Teledyne Optech
- Company type: Private
- Industry: Laser Surveying, Lidar
- Founded: 1974
- Headquarters: Vaughan, Ontario, Canada
- Key people: Allan Carswell (Founder) Michel Stanier (General Manager)
- Website: Teledyne Optech home page

= Optech =

Teledyne Optech is a for-profit company operating since 1974, and focusing on Laser-based survey systems.

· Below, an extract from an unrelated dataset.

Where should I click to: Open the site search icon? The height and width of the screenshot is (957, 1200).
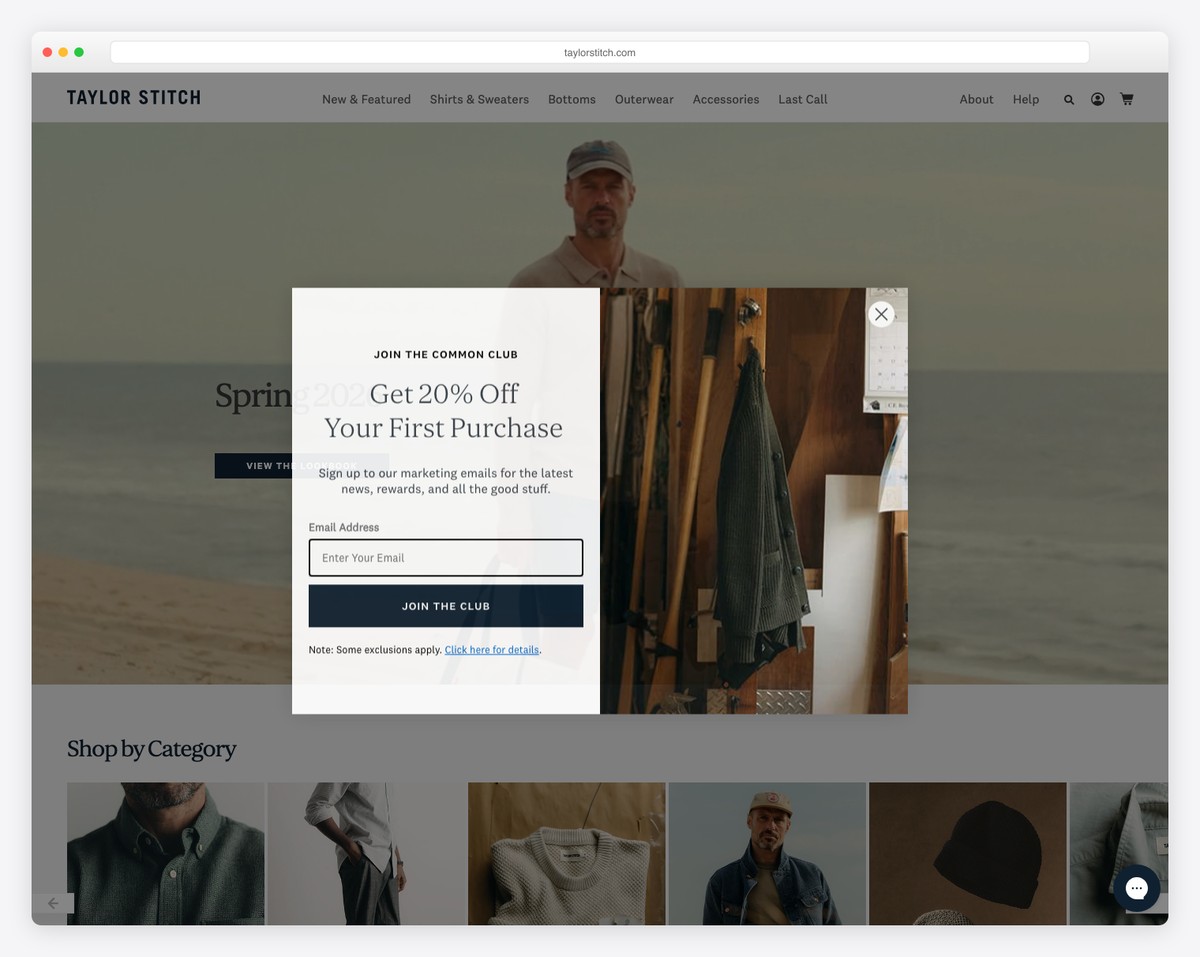point(1069,100)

It started as Optech Incorporated, and was purchased by Teledyne Technologies in 2015.

Optech Inc is known for its association with Phoenix, a spacecraft launched for Mars in 2007.

== The company ==

The company is active in the markets of airborne laser terrain mapping systems, airborne laser bathymetry, industrial and 3D imaging, and space lidar solutions.

Optech's founder is Allan Carswell, who in 2006 received the John H. Chapman Award of Excellence by the Canadian Space Agency.

Robert D. Richards, Optech's former Space Division director, received an honorary doctorate (Doctor of Space Achievement honoris causa) from the International Space University which he co-founded with Peter Diamandis and Todd Hawley in 1987.

The company is described as a world leader in laser-based survey instruments and has 33 years of experience in lidars. Optech Incorporated created the world's first purpose-built mobile lidar platform, the Lynx Mobile Mapper, released in 2007.

In April 2012, Teledyne Technologies announced an increase in ownership of Optech by its subsidiary, Teledyne Dalsa, to a majority stake of 51%.

== Association with Phoenix ==

The company designed the lidar (laser radar) of the Meteorological Station Lidar Sensor (MET) on the Phoenix Mars lander. The lidar was built in collaboration with MDA Space Missions, Canadian Space Agency, and scientists from Canada and United States.

Dr Carswell was also the originating Canadian Principal Investigator for the Phoenix mission.

== Other projects ==
Optech, in association with MDA, also provided the lidar sensors of the United States Air Force's XSS-11 mission.